Royals’ fans will remember a lowlight form last season when centerfielder Kerry Robinson exhibited the depth perception of a blind shrew, scaling the outfield wall in attempt to make a play on a ball that wound up landing on the warning track. Barring an onset of the plague, Robinson won’t be scaling walls anywhere near Kansas City this season. Shane Costa, Joe Gathright, Reggie Sanders and Ross Gload can all be serviceable outfielders in the majors, and none are expected to start for KC.
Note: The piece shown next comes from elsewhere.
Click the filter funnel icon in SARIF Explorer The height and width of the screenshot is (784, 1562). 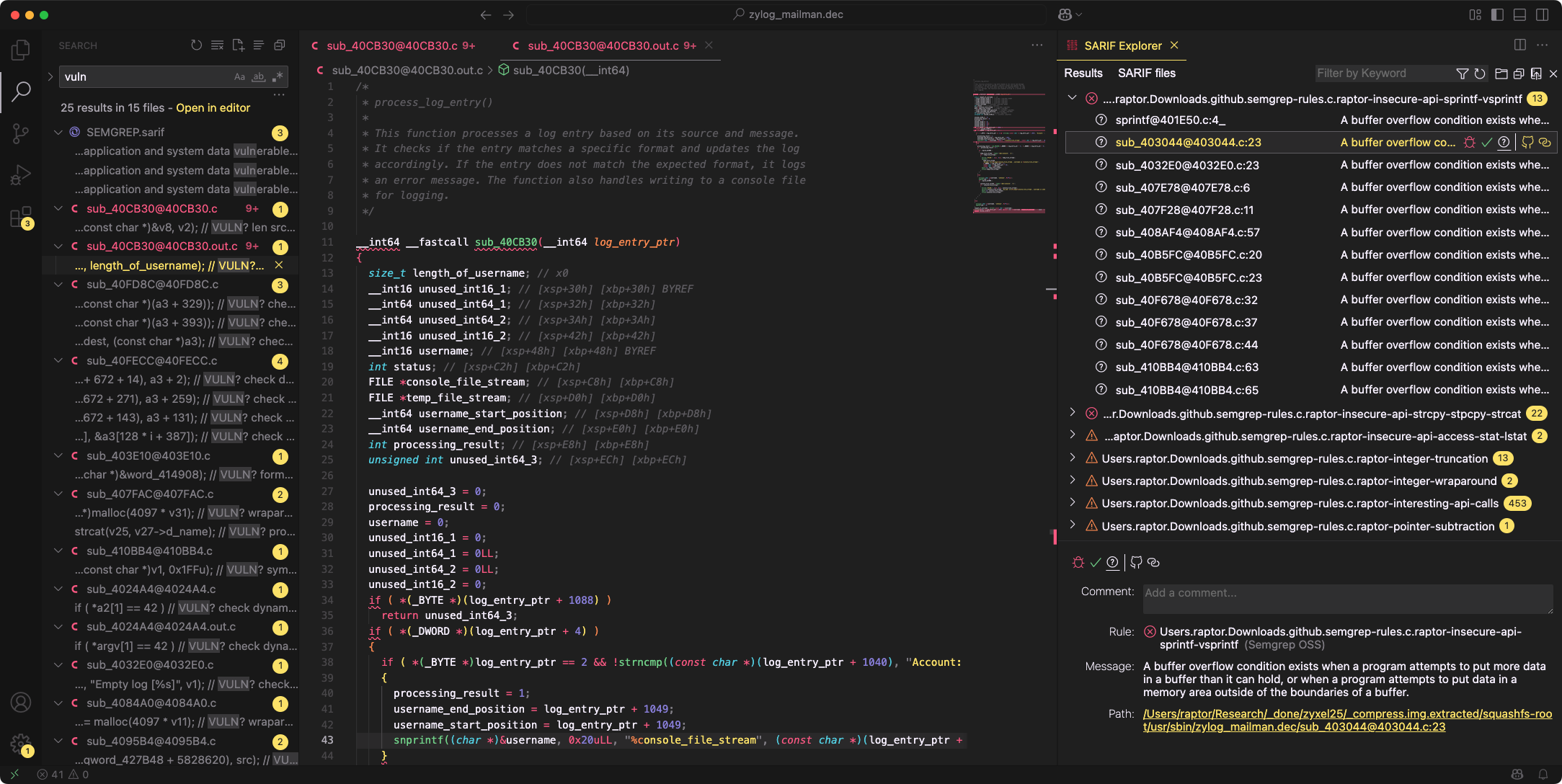click(x=1462, y=74)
David DeJesus, Emil Brown and Mark Teahen should provide the Royals with their most offensively talented outfield since Jermaine Dye and Carlos Beltran were in town. Questions may surround the unit’s defensive capabilities, with Teahen adjusting after his move from the hot corner, and Emil Brown (despite his own comparisons to Carl Crawford, among others) roaming the outfield with the grace of a fawn on a frozen pond.

- Revamped Rotation

Unless you spent the offseason in a cave on the moon with your head underneath a rock while wearing a blindfold and listening to Eddie Murphy’s “Party All The Time” on an iPod with the volume cranked to the max, you probably heard about the Royals signing pitcher Gil Meche. More Specifically, you probably heard reasons why the signing of the former Seattle starting pitcher for $55 million over five years was: a) the worst move of the offseason; b) the most ludicrous signing in baseball history; c) the cause of U.S. foreign policy difficulties; d) the downfall of human civilization; and d) a true sign of the apocalypse.
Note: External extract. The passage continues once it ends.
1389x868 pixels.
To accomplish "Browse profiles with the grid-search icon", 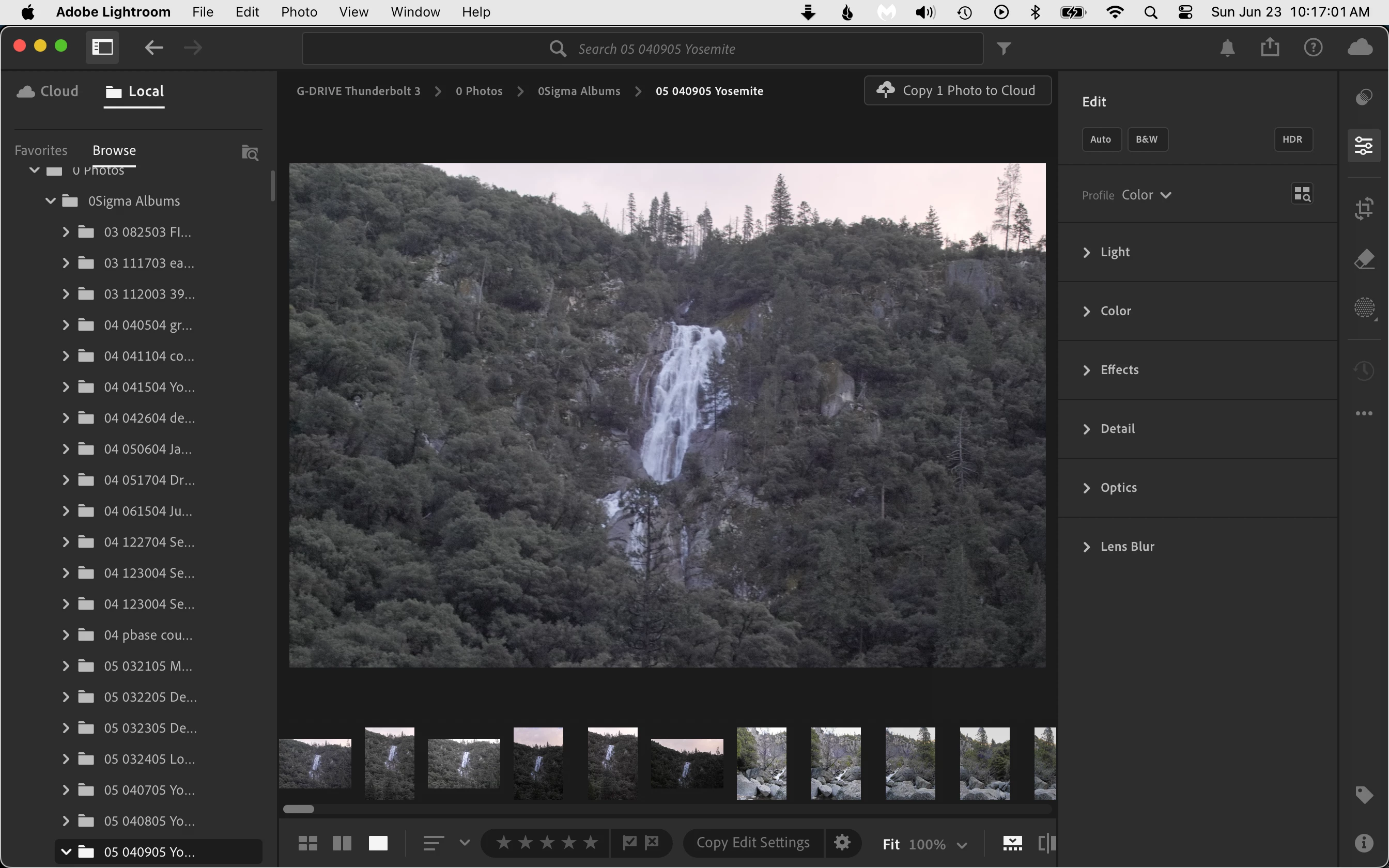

I may be stepping out on a ledge here, but I think most, if not all (I won’t claim to be a foreign policy expert) of those claims are false. There was no doubt that the Royals had to improve in the starting pitching department. Of the Kansas City pitchers who started at least 10 games in 2006, none had an ERA of lower than 5.12. Meche’s 2006 ERA was 4.48. Granted, $11 millon per year is enough to buy quite a few packs of Big League Chew, but an examination of the free agent market for starting pitchers shows that the
Royals were to pay a high price if they wanted to land a legitimate starter. After all, Ted Lilly, a pitcher two years Meche’s senior, with similar numbers, landed with the Chicago Cubs for a cool $40 million over four years.

The Royals open the 2007 with a completely new starting rotation, when compared to the start of last season. Gone are Scott Elarton (injured), Jeremy Affeldt (traded to Rockies), Denny Bautista (traded to Rockies), Mark Redman (not re-signed), and Joe Mays (released). Replacing them will be Meche, Odalis Perez, Jorge de la Rosa, and Brandon Duckworth, along with a returning Zack Greinke. Returning to the rotation after leaving the team in spring training last season, Greinke has received treatment for depression and will look to return to the form that saw him earn fourth-place in Rookie of the Year voting in 2004. The exciting thing for Royals’ fans – he’s still just 23.

- Dayton Moore

Why be excited about someone who doesn’t even wear a Kansas City uniform? Because the Royals’ GM is doing his best to proved that the Royals actually have a direction for the first time since the 1994 strike. Instead of making moves that seem to be mostly fueled by dollars and cents, Moore is addressing areas that he sees as needing improvement. The Royals had no speed… enter Joey Gathright. The Royals, a team obviously rebuilding, were starting a 32-year-old Doug Mientkiewicz at first base… enter Ryan Shealy. Kansas City’s pitching corps in the minor leagues had less depth than a kiddie pool… enter Luke Hochevar, Tyler Lumsden and Daniel Cortes. Finally, the Royals had Angel “I have the plate discipline of a grizzly bear at a steakhouse” Berroa at shortstop… enter Tony Pena, Jr.

Now Pena Jr. may have less-than-stellar minor league stats, and he may be the son of former manager Tony Pena, but if Moore (who was a strong candidate to replace Theo Epstein as the GM for the Boston Red Sox) thinks the junior Pena is ready to break out, I’m not going to argue with him.


My figurative opening pitch has been tossed. All that’s left is for the season to begin, and for me to be proven a pathetic, over-optimistic homer; or an enlightened, accurate-thinking homer. Either way, I’m dusting off my Royals Optimist Alliance guest book.